- SELECTED EXCERPT -
— Start —

Android root filesystem for apf27
Actually, Android should use a file system how support mmap function like yaffs2, ext2 or ubifs. Unfortunaly, U-Boot support only jffs2 or ext2. So we will use ext2 root file system on a µSD.
Android’s root file system is generated in $ANDROID_SOURCE/out/target/product/generic. We will create a folder containing all Android files images.
$ sudo rm -rf $ANDROID_SOURCE/rootfs/ $ cd $ANDROID_SOURCE/out/target/product/generic $ mkdir $ANDROID_SOURCE/rootfs $ cp -a root/* $ANDROID_SOURCE/rootfs/ $ cp -a system/* $ANDROID_SOURCE/rootfs/system/ $ cd $ANDROID_SOURCE/rootfs $ sudo chown -R root.root . $ sudo chmod -R a+rwX data system
Formatting an MMC/µSD card
We will create two partitions on our mmc/µSD card, The first one will use for Android memory card, the second one will use for Android file system. First connect your card reader to your workstation, with the mmc/µSD card inside. Type the dmesg command to see which device is used by your workstation. Let’s assume that this device is /dev/sdb
$ dmesg ... [ 9145.613954] sdb: sdb1 sdb2 [ 9145.615125] sd 10:0:0:0: [sdc] Attached SCSI removable disk [ 9145.615258] sd 10:0:0:0: Attached scsi generic sg3 type 0
Type the mount command to check your currently mounted partitions. If MMC/SD partitions are mounted, unmount them.
In a terminal edit partitions with fdisk:
sudo fdisk /dev/sdb
Delete any existing partition with the d command.

— End —

- RECORD SET -
— Start —

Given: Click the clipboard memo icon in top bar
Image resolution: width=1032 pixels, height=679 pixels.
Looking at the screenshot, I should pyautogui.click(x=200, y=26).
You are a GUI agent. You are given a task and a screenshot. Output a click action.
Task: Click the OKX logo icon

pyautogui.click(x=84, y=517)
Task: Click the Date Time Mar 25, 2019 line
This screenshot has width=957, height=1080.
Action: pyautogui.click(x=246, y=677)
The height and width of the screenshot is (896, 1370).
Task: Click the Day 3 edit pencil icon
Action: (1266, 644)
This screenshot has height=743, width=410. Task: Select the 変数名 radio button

— End —

- AIM OF THE EXERCISE -
Reproduce verbatim the passage of the Android root filesystem guide from "Android root filesystem" up to and including "system on a µSD.".

- THE RESPONSE -
Android root filesystem for apf27
Actually, Android should use a file system how support mmap function like yaffs2, ext2 or ubifs. Unfortunaly, U-Boot support only jffs2 or ext2. So we will use ext2 root file system on a µSD.